Author, validate, and share a Skill

Use the skills namespace when a repeated API workflow should become reusable inside agent hosts instead of staying as one-off instructions.

oo skills init my-workflow --description "Reusable workflow for my team"
oo skills validate ~/.codex/skills/my-workflow
oo skills publish my-workflow --visibility private
oo skills share my-workflow

oo skills init creates a local skill in a supported agent host. validate checks the skill directory before publication. publish turns the skill into an OOMOL package, and share helps another agent or teammate install it.

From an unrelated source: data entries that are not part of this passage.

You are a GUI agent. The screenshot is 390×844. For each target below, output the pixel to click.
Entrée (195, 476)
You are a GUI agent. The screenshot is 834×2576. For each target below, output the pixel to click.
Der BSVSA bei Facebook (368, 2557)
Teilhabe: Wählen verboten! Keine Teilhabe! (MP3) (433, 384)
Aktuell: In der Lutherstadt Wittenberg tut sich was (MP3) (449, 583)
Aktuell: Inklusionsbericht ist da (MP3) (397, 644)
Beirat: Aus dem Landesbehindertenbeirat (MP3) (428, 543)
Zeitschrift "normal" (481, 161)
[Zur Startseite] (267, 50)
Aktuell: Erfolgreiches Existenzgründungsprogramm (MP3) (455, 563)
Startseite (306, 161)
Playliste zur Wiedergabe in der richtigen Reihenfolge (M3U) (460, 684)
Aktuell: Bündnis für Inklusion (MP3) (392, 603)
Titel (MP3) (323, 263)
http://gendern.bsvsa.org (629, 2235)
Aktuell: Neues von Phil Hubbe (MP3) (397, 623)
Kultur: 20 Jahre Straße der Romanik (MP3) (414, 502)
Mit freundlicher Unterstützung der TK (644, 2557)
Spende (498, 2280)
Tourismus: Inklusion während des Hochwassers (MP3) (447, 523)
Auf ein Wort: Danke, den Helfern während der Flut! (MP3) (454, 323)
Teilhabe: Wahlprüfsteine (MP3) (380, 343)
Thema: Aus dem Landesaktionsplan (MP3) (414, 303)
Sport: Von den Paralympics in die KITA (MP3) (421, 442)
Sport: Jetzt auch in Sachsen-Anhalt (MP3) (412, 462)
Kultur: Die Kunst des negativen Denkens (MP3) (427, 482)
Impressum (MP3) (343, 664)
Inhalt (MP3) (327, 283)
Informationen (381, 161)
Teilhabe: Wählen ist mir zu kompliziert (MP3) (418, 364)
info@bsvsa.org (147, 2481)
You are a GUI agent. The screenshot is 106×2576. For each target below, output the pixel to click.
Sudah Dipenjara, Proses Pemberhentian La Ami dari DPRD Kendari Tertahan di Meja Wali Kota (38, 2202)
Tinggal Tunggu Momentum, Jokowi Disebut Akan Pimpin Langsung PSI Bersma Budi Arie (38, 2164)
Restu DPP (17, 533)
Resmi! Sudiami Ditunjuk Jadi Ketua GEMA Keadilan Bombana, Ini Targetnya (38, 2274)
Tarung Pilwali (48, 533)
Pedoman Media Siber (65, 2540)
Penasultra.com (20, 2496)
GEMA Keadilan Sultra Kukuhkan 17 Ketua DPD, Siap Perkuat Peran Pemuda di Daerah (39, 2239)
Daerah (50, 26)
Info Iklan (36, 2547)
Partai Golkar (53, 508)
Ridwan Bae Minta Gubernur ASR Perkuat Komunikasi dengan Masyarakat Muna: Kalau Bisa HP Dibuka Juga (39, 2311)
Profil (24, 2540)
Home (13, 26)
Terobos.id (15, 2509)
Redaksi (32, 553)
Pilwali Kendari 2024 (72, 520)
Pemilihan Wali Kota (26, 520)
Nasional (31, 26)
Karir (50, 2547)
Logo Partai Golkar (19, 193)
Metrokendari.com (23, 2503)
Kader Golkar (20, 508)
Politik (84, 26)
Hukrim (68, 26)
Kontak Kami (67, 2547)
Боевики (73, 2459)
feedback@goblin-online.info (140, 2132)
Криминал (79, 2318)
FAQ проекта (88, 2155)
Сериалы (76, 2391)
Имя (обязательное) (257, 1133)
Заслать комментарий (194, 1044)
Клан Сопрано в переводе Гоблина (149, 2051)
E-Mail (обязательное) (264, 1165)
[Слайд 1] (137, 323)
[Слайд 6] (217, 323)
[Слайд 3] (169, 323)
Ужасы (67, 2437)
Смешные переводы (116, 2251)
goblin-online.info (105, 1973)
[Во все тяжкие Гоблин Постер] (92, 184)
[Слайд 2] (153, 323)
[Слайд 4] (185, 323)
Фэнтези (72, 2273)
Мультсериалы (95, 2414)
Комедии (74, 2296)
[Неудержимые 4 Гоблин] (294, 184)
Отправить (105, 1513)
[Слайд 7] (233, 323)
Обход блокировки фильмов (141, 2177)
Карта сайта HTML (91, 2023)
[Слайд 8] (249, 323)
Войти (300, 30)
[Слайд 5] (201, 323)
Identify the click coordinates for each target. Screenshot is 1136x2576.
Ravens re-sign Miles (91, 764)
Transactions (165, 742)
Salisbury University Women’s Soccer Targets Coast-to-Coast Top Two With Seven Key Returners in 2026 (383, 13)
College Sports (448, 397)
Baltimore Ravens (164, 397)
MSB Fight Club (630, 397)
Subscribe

Think of a Skill as a reusable execution contract, not just a prompt snippet. A good Skill preserves the selected Tools or connector actions, required inputs, calling order, checks, file handling, result shape, and failure path so future agents do not have to rediscover or guess the workflow.

Skill sources have different maintenance behavior:

  • Bundled skills ship with oo and are refreshed by install or update flows.
  • Registry skills come from published skill packages and can be searched, installed, updated, and removed with oo skills.
  • Local skills are authored in a supported agent host, validated locally, and can later be published and shared as OOMOL packages.

Common lifecycle:

oo skills search "generate images" --json
oo skills install "@alwaysmavs/gpt-image-2" -s "gpt-image-2"
oo skills preflight --agent codex
oo skills init my-workflow --agent codex --description "Reusable workflow for my team"
oo skills validate ~/.codex/skills/my-workflow
oo skills publish ~/.codex/skills/my-workflow --visibility private
oo skills share my-workflow
oo skills update my-workflow

Command Groups At A Glance

AreaKey commandsPurpose
Install & Updatesofficial install scripts, oo update, oo upgrade, oo check-update, oo install [version]Install a managed release and keep it current
Authoo auth ..., oo login, oo logoutManage accounts and verify the active API key
Configoo config ...Persist CLI settings such as language and download directory
Searchoo search, oo packages search, oo connector searchDiscover packages, connector actions, or both
Inspectoo packages info, oo connector search, oo connector schemaInspect metadata, versions, and schemas before execution
Executionoo connector run, oo cloud-task ...Call connector actions or create and monitor cloud tasks
Skillsoo skills ...List, search, install, author, publish, update, and remove oo-managed skills
Filesoo file ...Upload, download, list, and clean up local file-transfer records
LLMoo llm config, oo llm jsonRead account LLM config and generate schema-validated JSON
Logsoo log ..., --debugInspect persisted debug logs and the current log directory
Telemetryoo telemetry ...Inspect or update privacy-constrained CLI telemetry settings
Shelloo completion <shell>Generate shell completion scripts

When to use CLI vs MCP

Use the CLI when you are operating directly from a terminal or an AI coding host and want the fastest path to a working result.

Use MCP when you want to expose OOMOL capabilities as tools for external agent frameworks or MCP-compatible runtimes.